_Input material:_

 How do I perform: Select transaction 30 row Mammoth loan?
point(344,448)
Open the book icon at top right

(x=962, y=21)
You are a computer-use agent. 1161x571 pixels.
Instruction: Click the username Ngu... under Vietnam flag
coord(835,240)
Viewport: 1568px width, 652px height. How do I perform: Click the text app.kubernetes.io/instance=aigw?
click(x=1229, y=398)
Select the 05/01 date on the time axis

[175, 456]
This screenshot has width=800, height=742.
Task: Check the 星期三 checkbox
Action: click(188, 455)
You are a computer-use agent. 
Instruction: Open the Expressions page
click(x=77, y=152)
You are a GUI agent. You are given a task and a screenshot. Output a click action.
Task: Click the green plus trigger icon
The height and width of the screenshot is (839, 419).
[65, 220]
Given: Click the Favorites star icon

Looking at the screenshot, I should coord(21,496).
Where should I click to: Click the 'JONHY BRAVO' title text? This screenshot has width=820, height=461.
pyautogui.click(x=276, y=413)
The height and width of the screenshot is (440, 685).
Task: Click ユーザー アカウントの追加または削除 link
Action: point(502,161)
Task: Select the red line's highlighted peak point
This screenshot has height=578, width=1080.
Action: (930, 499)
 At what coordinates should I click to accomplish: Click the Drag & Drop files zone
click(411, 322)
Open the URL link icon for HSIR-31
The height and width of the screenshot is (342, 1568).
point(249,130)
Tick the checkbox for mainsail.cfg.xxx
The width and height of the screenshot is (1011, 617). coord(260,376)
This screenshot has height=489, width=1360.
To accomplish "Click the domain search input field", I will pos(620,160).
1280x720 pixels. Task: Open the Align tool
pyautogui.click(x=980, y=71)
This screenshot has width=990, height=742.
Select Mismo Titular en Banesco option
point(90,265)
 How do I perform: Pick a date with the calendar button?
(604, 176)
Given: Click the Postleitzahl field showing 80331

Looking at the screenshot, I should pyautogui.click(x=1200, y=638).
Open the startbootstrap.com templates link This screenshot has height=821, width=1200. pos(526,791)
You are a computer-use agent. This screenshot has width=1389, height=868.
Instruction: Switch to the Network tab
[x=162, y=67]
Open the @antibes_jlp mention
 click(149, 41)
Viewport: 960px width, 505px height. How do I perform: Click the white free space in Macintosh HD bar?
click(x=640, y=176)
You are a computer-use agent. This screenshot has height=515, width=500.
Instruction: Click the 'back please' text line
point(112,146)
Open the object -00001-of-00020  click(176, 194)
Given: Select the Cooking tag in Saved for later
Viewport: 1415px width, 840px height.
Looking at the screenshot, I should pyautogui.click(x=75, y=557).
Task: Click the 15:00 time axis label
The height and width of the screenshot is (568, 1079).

_Set problem:_
Render the data from the line with "Select the 05/01 date on the time axis" to the line with "Looking at the screenshot, I should coord(21,496).", both included, as a Markdown table with the columns Row and Line. Number each line in Row, and leave out blank lines.

_Full answer:_
| Row | Line |
|---|---|
| 1 | Select the 05/01 date on the time axis |
| 2 | [175, 456] |
| 3 | This screenshot has width=800, height=742. |
| 4 | Task: Check the 星期三 checkbox |
| 5 | Action: click(188, 455) |
| 6 | You are a computer-use agent.  |
| 7 | Instruction: Open the Expressions page |
| 8 | click(x=77, y=152) |
| 9 | You are a GUI agent. You are given a task and a screenshot. Output a click action. |
| 10 | Task: Click the green plus trigger icon |
| 11 | The height and width of the screenshot is (839, 419). |
| 12 | [65, 220] |
| 13 | Given: Click the Favorites star icon |
| 14 | Looking at the screenshot, I should coord(21,496). |